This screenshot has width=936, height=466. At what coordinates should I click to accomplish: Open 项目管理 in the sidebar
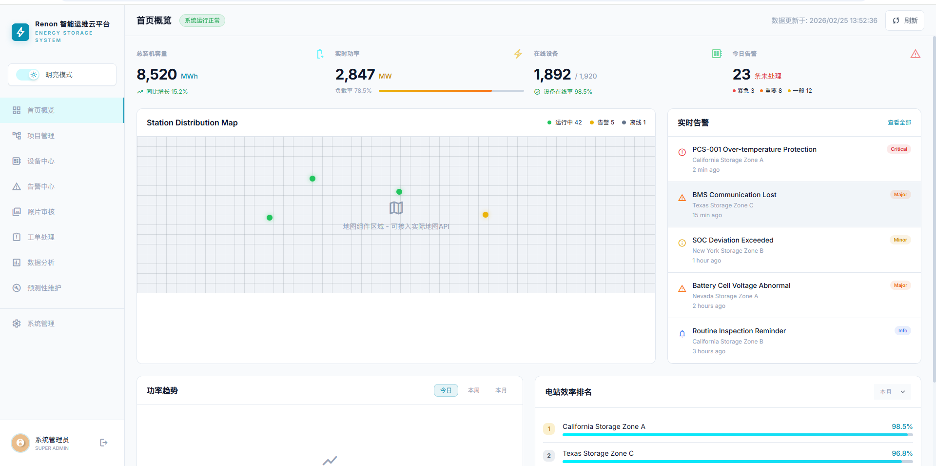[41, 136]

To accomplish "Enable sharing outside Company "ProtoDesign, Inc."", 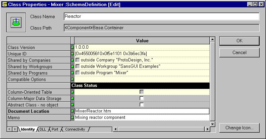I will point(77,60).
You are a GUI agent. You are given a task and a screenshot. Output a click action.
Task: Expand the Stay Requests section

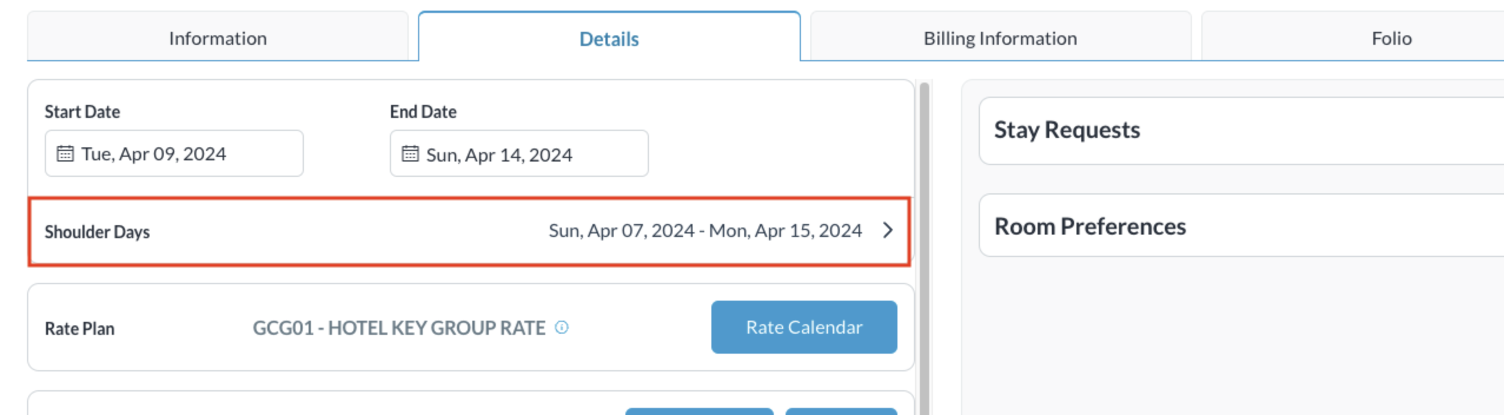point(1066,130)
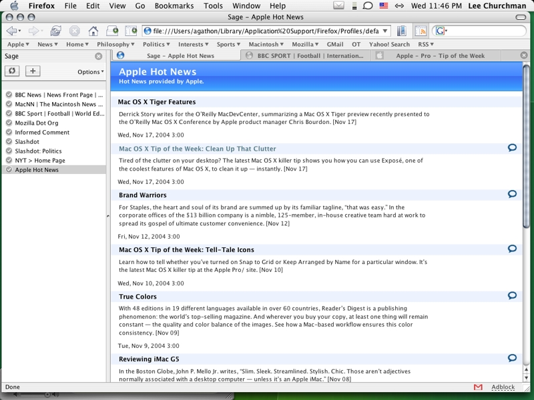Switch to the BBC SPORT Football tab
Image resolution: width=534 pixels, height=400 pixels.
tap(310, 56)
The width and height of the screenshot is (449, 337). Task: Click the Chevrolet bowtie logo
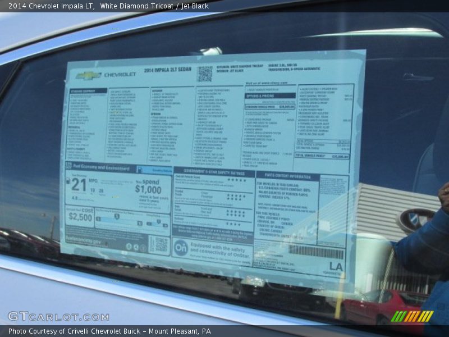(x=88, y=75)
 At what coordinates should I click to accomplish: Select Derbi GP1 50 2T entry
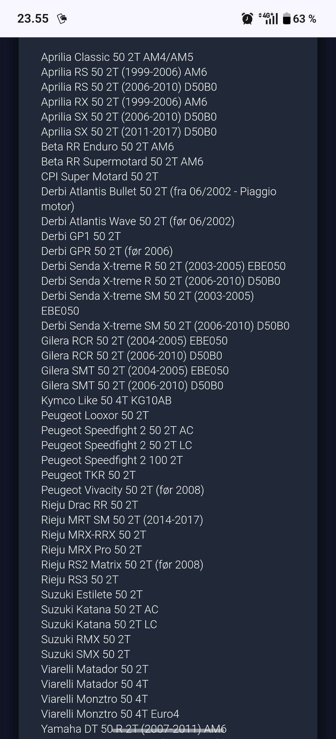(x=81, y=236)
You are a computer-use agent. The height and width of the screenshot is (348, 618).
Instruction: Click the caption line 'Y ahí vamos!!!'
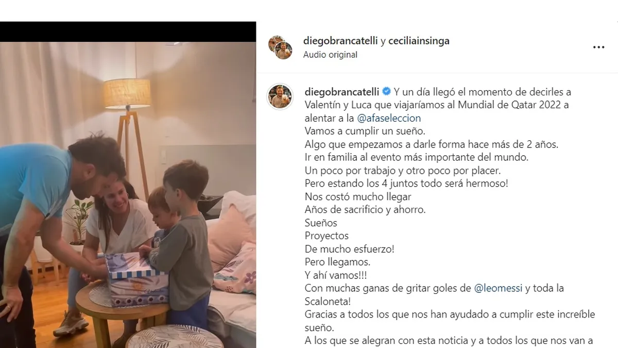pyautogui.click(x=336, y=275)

^^^^^^^^^^^^^^^^

◆ Problem ◆
Show all lines from the data that contain "agent".

◆ Result below ◆
You are a GUI agent. You are given a task and a screenshot. Output a click action.
You are a computer-use agent. The height and width of the screenshot is (348, 618).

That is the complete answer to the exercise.